▶ **Estratto della fonte**:
......

Qualche giorno fa Sandro Russo ci segnalava l’articolo di Marino Niola su Repubblica “L’inganno della post-verità” (leggi qui [2]).
Le bufale che circolano sui social network e in rete a furia di essere ripetute e condivise diventano verità e le conseguenze di ciò provocano danni alla vita delle persone e alle attività economiche.
Non solo a chi le subisce ma anche a quanti contribuiscono a diffonderle.

Sempre più spesso vengono chiamati a risponderne.
Fino ad un paio di giorni fa non sapevo che esistesse una branca della psicologia chiamata psicometria (o psicografia): studia il profilo psicologico delle persone analizzando dati e comportamenti.

Poi ho letto un articolo di Hannes Grassegger e Mikael Krogerus della rivista svizzera “Das Magazin” riportato sul numero 1186 della rivista “Internazionale” e mi è venuto in mente Orwell e il suo capolavoro “1984”.

......

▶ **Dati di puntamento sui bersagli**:
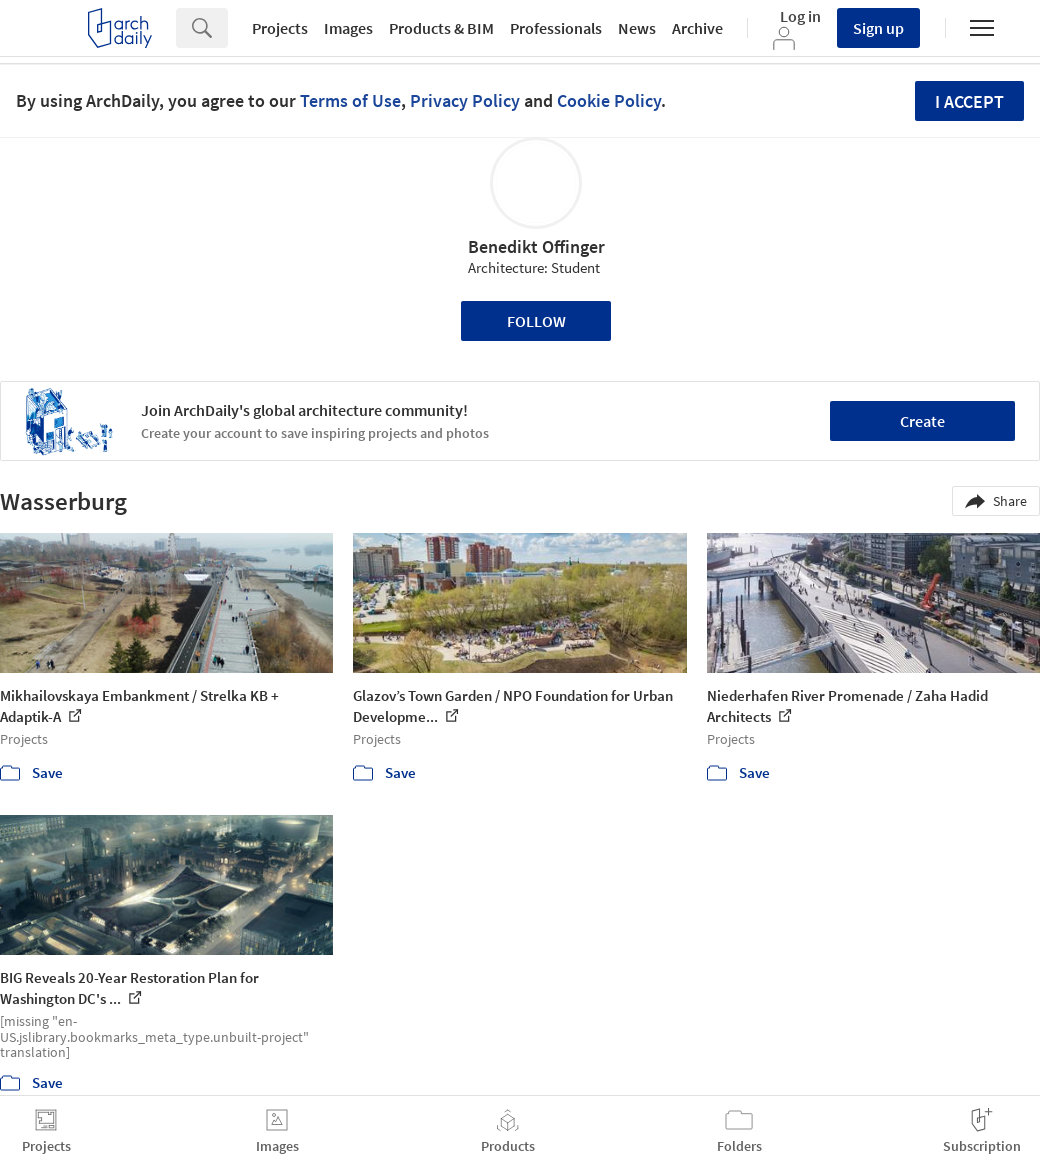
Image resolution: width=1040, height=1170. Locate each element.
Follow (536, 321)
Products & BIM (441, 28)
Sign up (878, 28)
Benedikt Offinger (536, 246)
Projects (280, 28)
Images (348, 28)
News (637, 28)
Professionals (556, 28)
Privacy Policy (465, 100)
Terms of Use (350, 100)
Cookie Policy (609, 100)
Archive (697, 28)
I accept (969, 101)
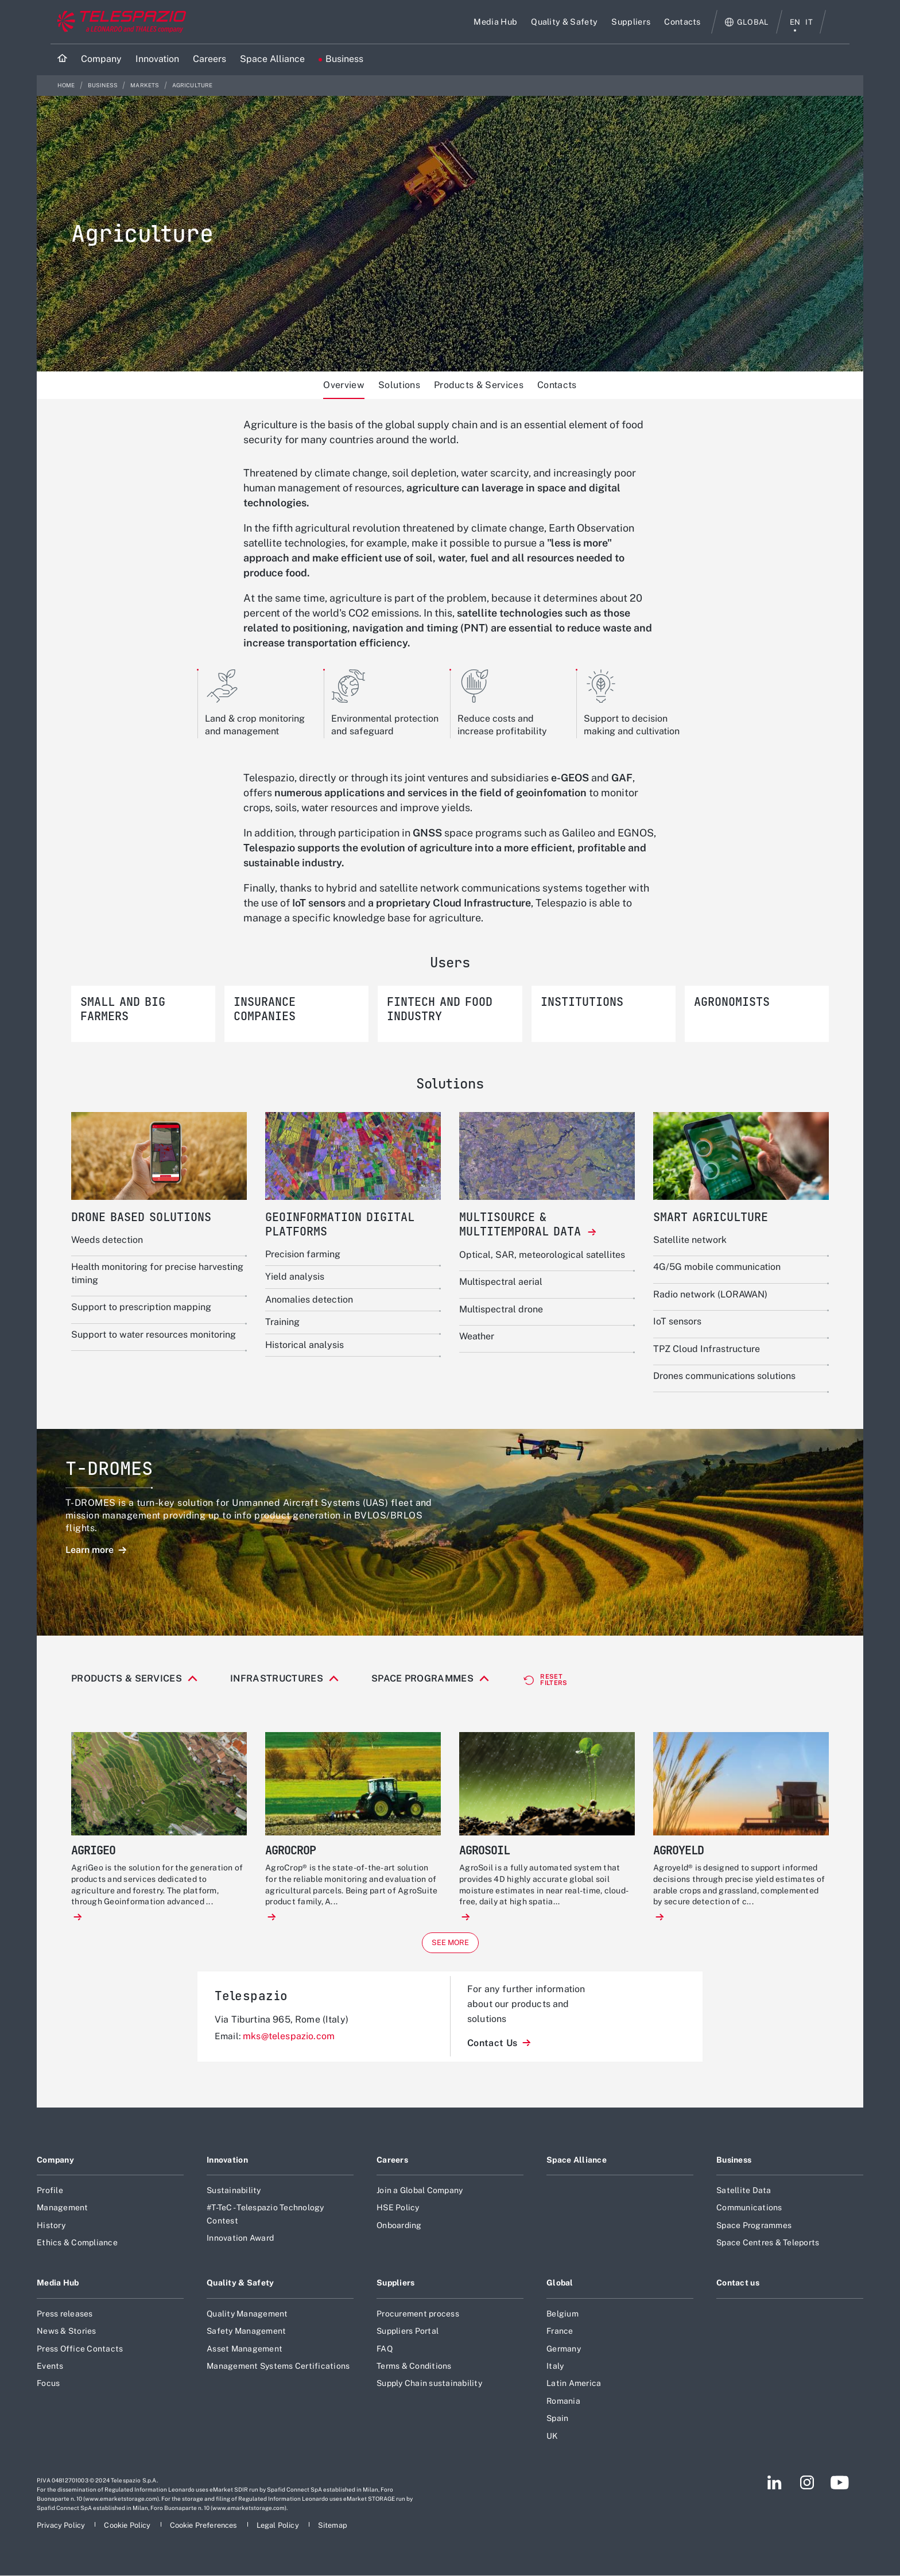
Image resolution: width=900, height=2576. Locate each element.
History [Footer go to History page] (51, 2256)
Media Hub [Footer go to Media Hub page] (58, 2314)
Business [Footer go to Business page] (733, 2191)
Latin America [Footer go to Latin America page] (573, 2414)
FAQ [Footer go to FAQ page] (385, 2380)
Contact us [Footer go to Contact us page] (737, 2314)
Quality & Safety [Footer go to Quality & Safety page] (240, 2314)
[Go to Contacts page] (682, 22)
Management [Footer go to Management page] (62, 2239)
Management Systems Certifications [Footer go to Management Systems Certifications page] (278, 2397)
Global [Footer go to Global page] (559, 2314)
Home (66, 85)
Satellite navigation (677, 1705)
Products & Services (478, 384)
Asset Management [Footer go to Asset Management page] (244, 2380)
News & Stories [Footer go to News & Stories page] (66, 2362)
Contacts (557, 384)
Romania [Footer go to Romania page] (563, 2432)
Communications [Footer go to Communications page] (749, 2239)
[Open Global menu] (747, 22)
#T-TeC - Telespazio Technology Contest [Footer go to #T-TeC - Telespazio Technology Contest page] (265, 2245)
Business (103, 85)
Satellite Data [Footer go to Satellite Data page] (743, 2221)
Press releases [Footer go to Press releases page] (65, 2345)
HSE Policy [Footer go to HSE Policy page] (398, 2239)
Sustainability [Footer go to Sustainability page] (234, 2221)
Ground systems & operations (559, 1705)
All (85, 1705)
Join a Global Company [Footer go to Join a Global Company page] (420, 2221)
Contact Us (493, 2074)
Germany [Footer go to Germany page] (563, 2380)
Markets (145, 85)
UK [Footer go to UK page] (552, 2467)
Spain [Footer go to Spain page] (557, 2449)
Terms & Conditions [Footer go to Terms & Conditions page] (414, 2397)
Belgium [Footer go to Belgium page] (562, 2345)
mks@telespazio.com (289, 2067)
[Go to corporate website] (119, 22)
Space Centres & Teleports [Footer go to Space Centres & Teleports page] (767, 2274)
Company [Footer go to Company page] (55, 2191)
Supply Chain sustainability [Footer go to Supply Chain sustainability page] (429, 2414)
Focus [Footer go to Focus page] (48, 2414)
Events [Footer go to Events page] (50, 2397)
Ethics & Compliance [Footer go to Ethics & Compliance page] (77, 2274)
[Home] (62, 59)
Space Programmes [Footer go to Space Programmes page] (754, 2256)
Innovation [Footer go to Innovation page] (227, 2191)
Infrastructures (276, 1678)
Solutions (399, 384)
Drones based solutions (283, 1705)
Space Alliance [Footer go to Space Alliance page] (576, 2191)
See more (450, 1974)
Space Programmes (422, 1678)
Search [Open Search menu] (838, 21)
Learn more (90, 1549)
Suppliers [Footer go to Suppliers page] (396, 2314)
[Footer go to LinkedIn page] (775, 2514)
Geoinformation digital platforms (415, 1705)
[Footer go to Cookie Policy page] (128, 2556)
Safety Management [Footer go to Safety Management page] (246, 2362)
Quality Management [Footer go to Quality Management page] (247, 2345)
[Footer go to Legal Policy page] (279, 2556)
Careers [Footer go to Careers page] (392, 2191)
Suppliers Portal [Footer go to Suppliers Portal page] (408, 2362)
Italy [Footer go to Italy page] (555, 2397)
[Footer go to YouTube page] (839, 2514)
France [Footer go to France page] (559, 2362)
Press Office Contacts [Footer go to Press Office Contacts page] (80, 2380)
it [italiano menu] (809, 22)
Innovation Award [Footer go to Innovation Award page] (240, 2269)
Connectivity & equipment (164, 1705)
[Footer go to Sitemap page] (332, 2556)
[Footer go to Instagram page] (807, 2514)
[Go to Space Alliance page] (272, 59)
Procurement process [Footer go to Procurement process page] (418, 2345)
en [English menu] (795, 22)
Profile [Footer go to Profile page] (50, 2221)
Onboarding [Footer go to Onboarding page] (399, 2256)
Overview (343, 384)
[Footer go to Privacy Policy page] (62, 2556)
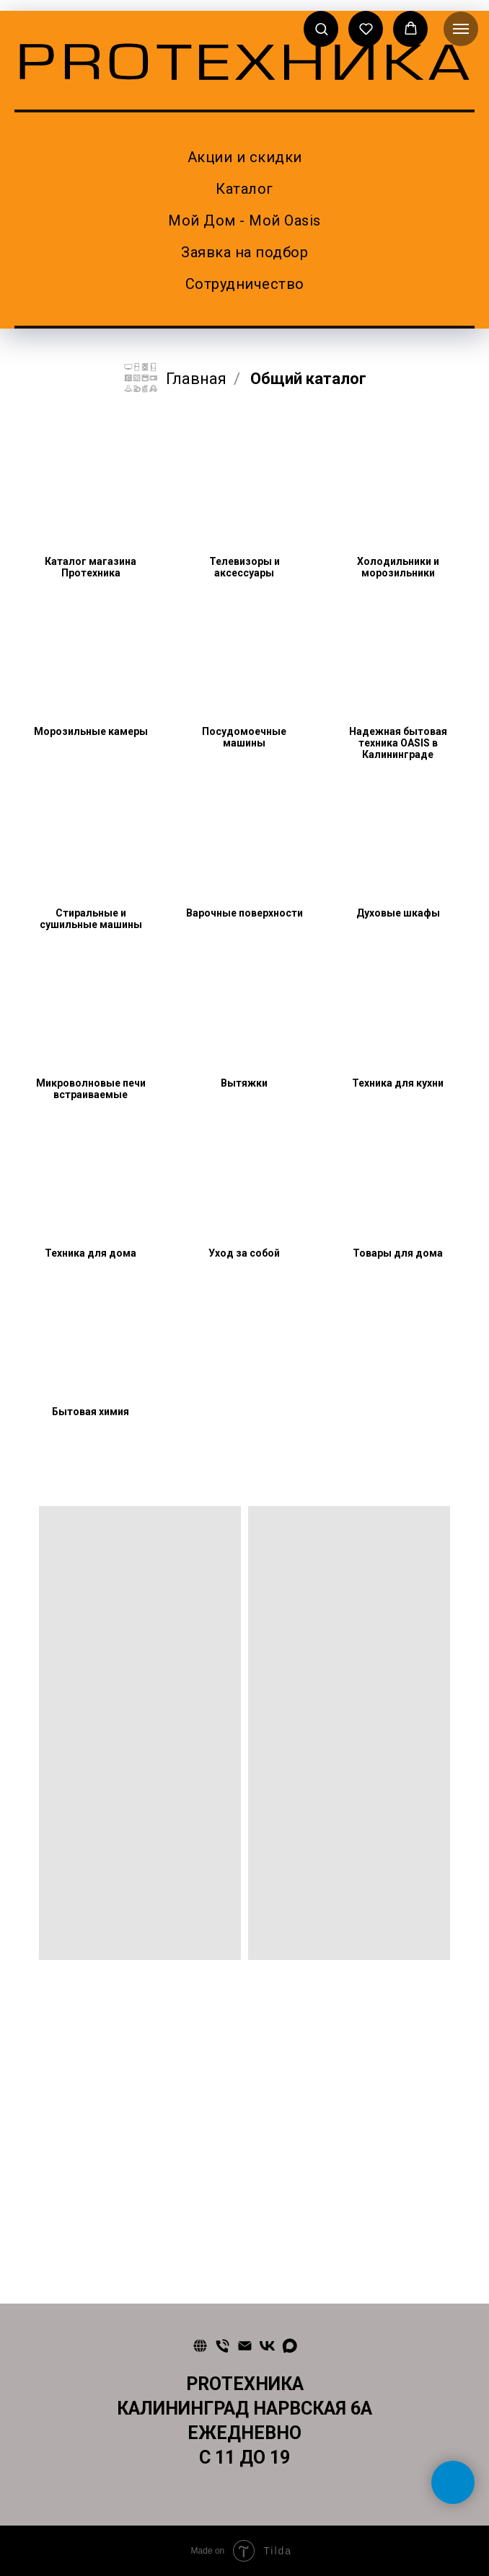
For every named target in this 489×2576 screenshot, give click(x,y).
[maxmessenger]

......

▶ **Compiti richiesti**:
a) Riporti ciascuna delle righe sopra che contiene la stringa "Company".
b) Prosegua il brano sulla post-verità e sulle bufale in rete, riprendendo subito dopo la sua ultima frase.

▶ **Risposte fornite**:
a)
Join a Global Company [Footer go to Join a Global Company page] (420, 2221)
Company [Footer go to Company page] (55, 2191)

b)
L’angoscia di quella lettura che parlava di un mondo completamente controllato da un’entità superiore si è ripresentata e mi ha fatto pensare che nel mondo orwelliano si era prigionieri di un sistema autoritario.
Nel nostro mondo scegliamo noi di metterci in una gabbia che ci fa credere di essere più liberi che mai.
Il professor Michal Kosinski è uno dei massimi esperti di psicometria. Da una decina di anni le sue ricerche hanno portato ad un livello impensabile l’analisi dei comportamenti e del pensiero umano.
Negli anni ottanta due equipe di scienziati hanno teorizzato che ogni caratteristica di una persona può essere misurata in base a cinque aspetti della personalità.
I cosiddetti big five.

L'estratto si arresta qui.